Every record must be retyped as it stands.

The data:

"""

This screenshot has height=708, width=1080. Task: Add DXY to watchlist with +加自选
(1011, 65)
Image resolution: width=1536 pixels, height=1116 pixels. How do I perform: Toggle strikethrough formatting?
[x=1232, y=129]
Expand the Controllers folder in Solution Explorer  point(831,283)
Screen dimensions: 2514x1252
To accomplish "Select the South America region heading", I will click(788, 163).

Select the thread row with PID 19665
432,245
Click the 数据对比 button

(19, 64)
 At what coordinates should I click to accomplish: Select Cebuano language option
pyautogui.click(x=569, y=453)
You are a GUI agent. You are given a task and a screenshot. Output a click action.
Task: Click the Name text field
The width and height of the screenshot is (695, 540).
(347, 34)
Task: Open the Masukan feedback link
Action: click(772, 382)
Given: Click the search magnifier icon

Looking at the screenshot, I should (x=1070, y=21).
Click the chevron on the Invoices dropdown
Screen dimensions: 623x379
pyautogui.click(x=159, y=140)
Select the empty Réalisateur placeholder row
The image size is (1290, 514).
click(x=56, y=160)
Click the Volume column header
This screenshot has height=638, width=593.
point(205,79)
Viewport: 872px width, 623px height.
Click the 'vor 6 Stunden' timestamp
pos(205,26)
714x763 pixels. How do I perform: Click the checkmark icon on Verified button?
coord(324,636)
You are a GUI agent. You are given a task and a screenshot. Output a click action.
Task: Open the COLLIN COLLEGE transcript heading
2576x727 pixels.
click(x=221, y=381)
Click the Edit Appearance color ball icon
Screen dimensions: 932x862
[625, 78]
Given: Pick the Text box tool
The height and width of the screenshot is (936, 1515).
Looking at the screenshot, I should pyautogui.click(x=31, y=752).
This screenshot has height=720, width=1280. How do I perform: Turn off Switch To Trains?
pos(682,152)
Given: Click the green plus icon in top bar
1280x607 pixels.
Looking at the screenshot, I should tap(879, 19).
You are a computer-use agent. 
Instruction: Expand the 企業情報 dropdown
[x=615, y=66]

"""

Response area:
This screenshot has height=708, width=1080. Task: Add DXY to watchlist with +加自选
(1011, 65)
Image resolution: width=1536 pixels, height=1116 pixels. How do I perform: Toggle strikethrough formatting?
[x=1232, y=129]
Expand the Controllers folder in Solution Explorer  point(831,283)
Screen dimensions: 2514x1252
To accomplish "Select the South America region heading", I will click(788, 163).

Select the thread row with PID 19665
432,245
Click the 数据对比 button

(19, 64)
 At what coordinates should I click to accomplish: Select Cebuano language option
pyautogui.click(x=569, y=453)
You are a GUI agent. You are given a task and a screenshot. Output a click action.
Task: Click the Name text field
The width and height of the screenshot is (695, 540).
(347, 34)
Task: Open the Masukan feedback link
Action: click(772, 382)
Given: Click the search magnifier icon

Looking at the screenshot, I should (x=1070, y=21).
Click the chevron on the Invoices dropdown
Screen dimensions: 623x379
pyautogui.click(x=159, y=140)
Select the empty Réalisateur placeholder row
The image size is (1290, 514).
click(x=56, y=160)
Click the Volume column header
This screenshot has height=638, width=593.
point(205,79)
Viewport: 872px width, 623px height.
Click the 'vor 6 Stunden' timestamp
pos(205,26)
714x763 pixels. How do I perform: Click the checkmark icon on Verified button?
coord(324,636)
You are a GUI agent. You are given a task and a screenshot. Output a click action.
Task: Open the COLLIN COLLEGE transcript heading
2576x727 pixels.
click(x=221, y=381)
Click the Edit Appearance color ball icon
Screen dimensions: 932x862
[625, 78]
Given: Pick the Text box tool
The height and width of the screenshot is (936, 1515).
Looking at the screenshot, I should pyautogui.click(x=31, y=752).
This screenshot has height=720, width=1280. How do I perform: Turn off Switch To Trains?
pos(682,152)
Given: Click the green plus icon in top bar
1280x607 pixels.
Looking at the screenshot, I should tap(879, 19).
You are a computer-use agent. 
Instruction: Expand the 企業情報 dropdown
[x=615, y=66]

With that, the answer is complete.